It seems like MS Problem. The xls file is very strange, maybe you should contact xlrd support.

But I have a crazy workaround for you: xls2ods. It works for me even though xls2csv doesn't (SiC!).

So, install catdoc first:

$sudo apt-get install catdoc

Then convert your xls file to ods and open ods using pyexcel_ods or whatever you prefer. To use pyexcel_ods install it first using pip install pyexcel_ods.

import subprocess

from pyexcel_ods import get_data

file_basename = 'sample'

returncode = subprocess.call(['xls2ods', '{}.xls'.format(file_basename)])
if returnecode > 0:
    # consider to use subprocess.Popen if you need more control on stderr
    exit(returncode)

data = get_data('{}.ods'.format(file_basename))
print(data)

I'm getting following output:

OrderedDict([(u'sample',
              [[u'labo',
                u'codfarm',
                u'farmacia',
                u'direccion',
                u'localidad',
                u'nom_medico',
                u'matricula',
                u'troquel',
                u'producto',
                u'cant_total']])])
Shmygol
  • 913
  • 7
  • 16
  • In my case, I had to install `pyexcel_ods` from pip because after successfully installing catdoc from apt it still didn't found the pyexcel_ods module. Nevertheless, it works! Thanks a bunch! – francisco sollima Oct 30 '17 at 12:37
  • Glad to help. Yeah, I didn't notice, that `pyexcel_ods` isn't a part of `catdoc`, because `pyexcel_ods` is just an example for parsing ODS Documents. – Shmygol Oct 30 '17 at 13:54
2

Here is a kludge I would use:

Assuming you have LibreOffice on Debian, you could either convert all your *.xls files into *.csv using:

import os 
os.system("libreoffice --headless --convert-to csv *.xls")
#or use os.call

... and then work consistently with csv.

Or you could convert only the corrupted file(s) when needed using a try/except block:

import os 

try:
    xlrd.open_workbook('sample.xls')
except XLRDError:
    os.system("libreoffice --headless --convert-to csv sample.xls")
    # mycsv = open("sample.csv", "r")
    # for line in mycsv.readlines():
    #     ...
    #     ...

OBS: Keep LibreOffice closed while running the script.

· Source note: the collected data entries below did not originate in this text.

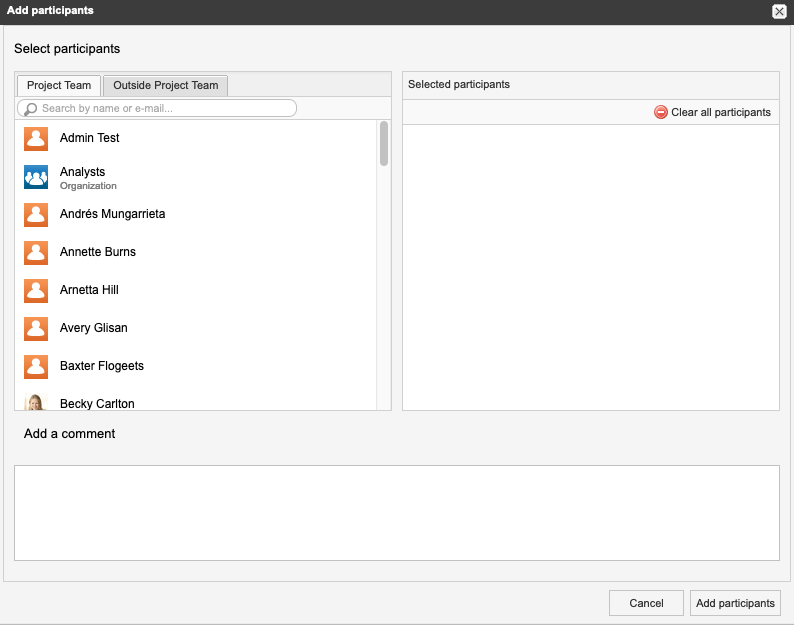Close the Add participants dialog
The width and height of the screenshot is (794, 625).
click(x=779, y=11)
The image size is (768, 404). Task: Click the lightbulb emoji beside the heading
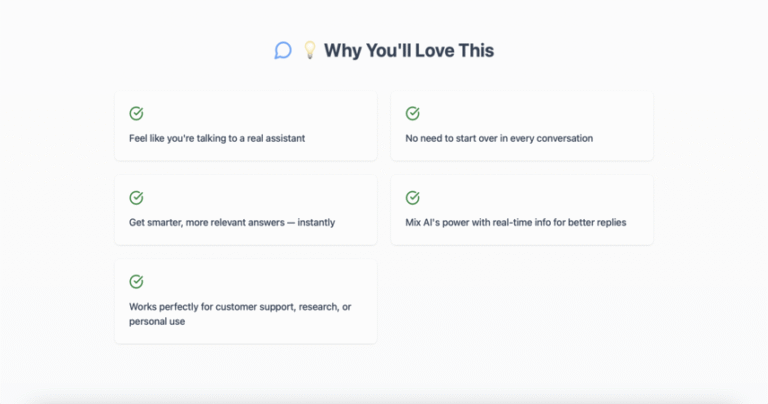pos(310,50)
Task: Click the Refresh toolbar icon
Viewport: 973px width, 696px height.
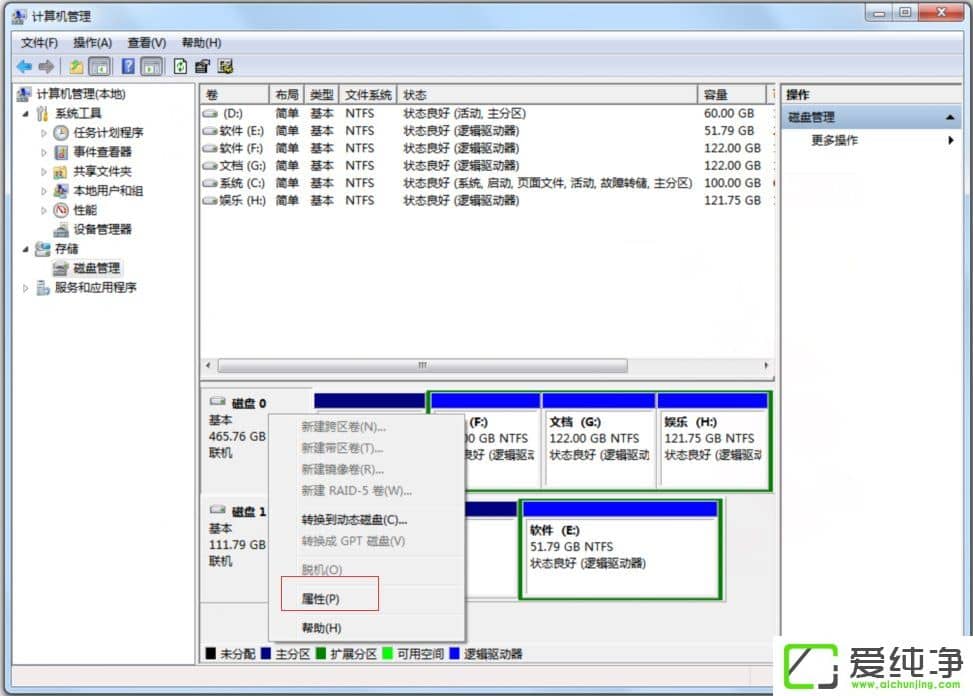Action: 180,67
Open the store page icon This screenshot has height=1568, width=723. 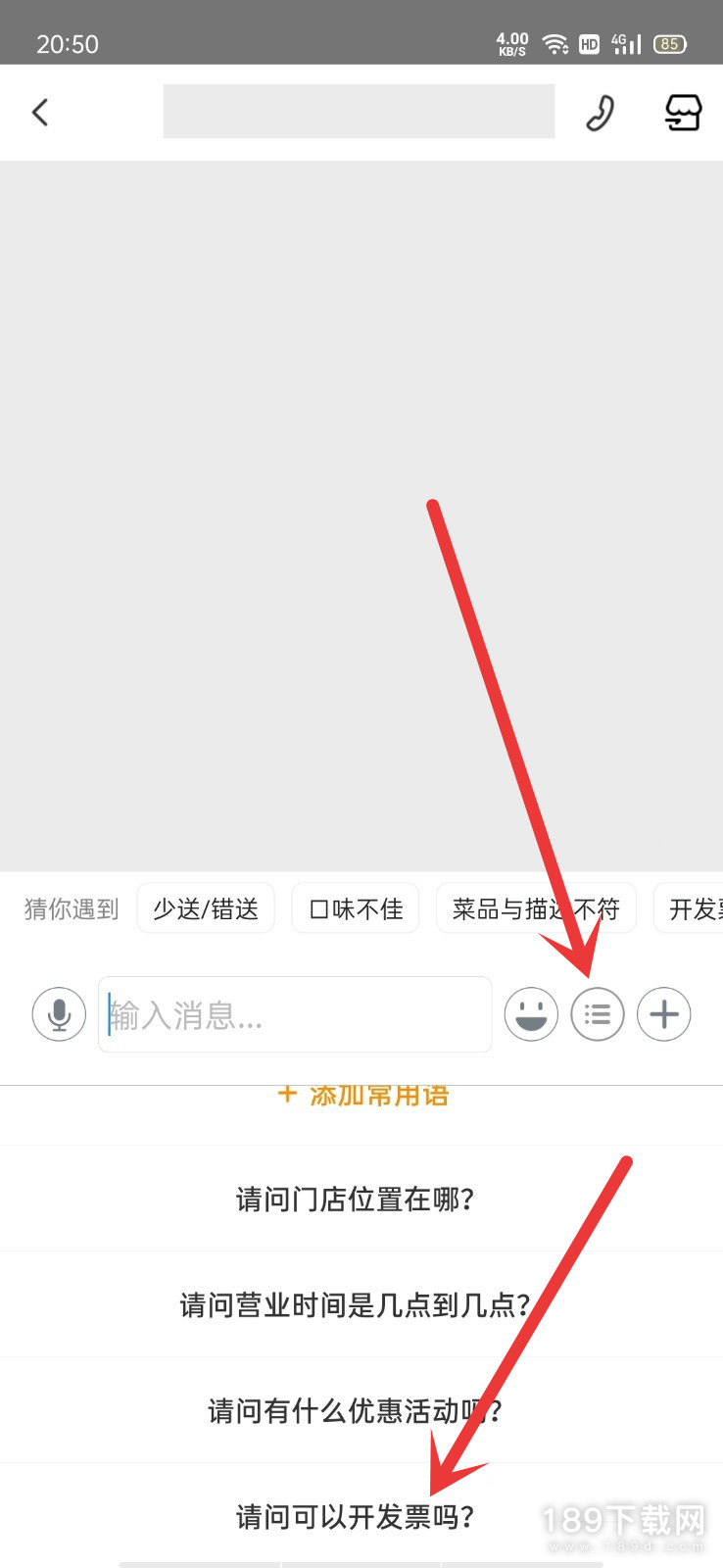pyautogui.click(x=683, y=113)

Alternatively there are other tools out there to do the conversion. Here is one (which I have not tested): https://github.com/dilshod/xlsx2csv

snake_charmer
  • 2,845
  • 4
  • 26
  • 39
  • When I run `libreoffice --headless --convert-to csv sample.xls` (either from os.system and from shell) no file gets created. No mistake either. It only ends silently and doesn't do anything... – francisco sollima Oct 30 '17 at 12:35
  • The same happened to me when I run the script with libreoffice open. Did you make sure it was closed when you tried it? – snake_charmer Oct 30 '17 at 15:22
  • You were right, it does work, my bad. I will upvote, but I will still accept @Trilliput's answer as it's more simple to apply in my particular situation! Thanks anyway! – francisco sollima Oct 30 '17 at 15:34
0

If you are targeting windows, if you have Excel installed, and if you are familiar with Excel VBA, you will have a quick solution using the comtypes package:

http://pythonhosted.org/comtypes/

You will have direct access to Excel by its COM interfaces.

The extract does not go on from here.